Aratoi Wairarapa Museum of Art and History, 12 Bruce St, Masterton


All Ages

Ticket Information:

  • Free Admission

After two years of preparation, Aratoi Museum is pleased to present the largest exhibition of Ngati Kahungunu taonga ever on display. Te Marae o Rongotaketake – Redressing our Kahungunu History fills the entire museum.

The exhibition displays about 200 historical items, including over 70 items from Aratoi's collection, 11 Gottfried Lindauer portraits of Kahungunu rangatira, several intricate carvings in wood, bone, and celluloid, and a 7-metre-long waka.
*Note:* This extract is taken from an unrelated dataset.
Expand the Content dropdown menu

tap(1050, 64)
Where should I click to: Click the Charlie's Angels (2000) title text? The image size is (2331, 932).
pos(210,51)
Various taonga are on loan from museums, such as the Fowler Museum in Los Angeles, Auckland Museum, MTG (Napier), Puke Ariki (New Plymouth), Te Manawa (Palmerston North) and Te Papa (Wellington).

The exhibition-as-marae is interspersed with key Kahungunu narratives and uses the powhiri process to guide the visitor through the museum experience, complete with Karanga, Whaikorero, Te o Ha, the coming together and a Kaumatua Kitchen as a place of learning and socialising.

The word 'Rongotaketake' in the exhibition title translates as 'enduring peace'. Haami Te Whaiti, curator of the exhibition as well as Treaty negotiator with the Kahungunu, says, 'This peace speaks to our future relationships with the Crown and the community here, just as much as it did to our ancestors back then. The iwi has always been committed to non-violence, and it is well-known that the Wairarapa was "the bloodless province" of Aotearoa.

Aratoi Museum has sourced taonga nationally and internationally for this large-scale project. The Museum is particularly pleased to exhibit an ornate wahaika (hand weapon) from the Sir Henry Wellcome Collection of the Fowler Museum in Los Angeles. Carved in celluloid by Jacob Heberley (1849-1906), the wahaika originally belonged to Tamahau Mahupuku, of Papawai Marae, and was presented to the 5th Earl of Ranfurly, Governor of New Zealand from 1897-1904, before his departure from Aotearoa.

Among the items on display: waka, wahaika, harakeke waistcoat, several korowai (cloaks), hei tiki, hinaki (eel trap), shark tooth necklace, whale ivory amulets, pounamu spearheads, fish hooks, adzes, adze heads, and needles. Along the highest wall of the museum stands the entire front of a wharenui carved by Te Nahu Haeata for the Te Ore Ore Marae; it has recently been restored.

The exhibition also includes several works from contemporary artists: Tom Donald, Ngataiharuru Taepa and Rongomaiaia Te Whaiti.

Some of the Gottfried Lindauer portraits have just returned from the major exhibition at Auckland Art Gallery. Others have never been displayed in public before.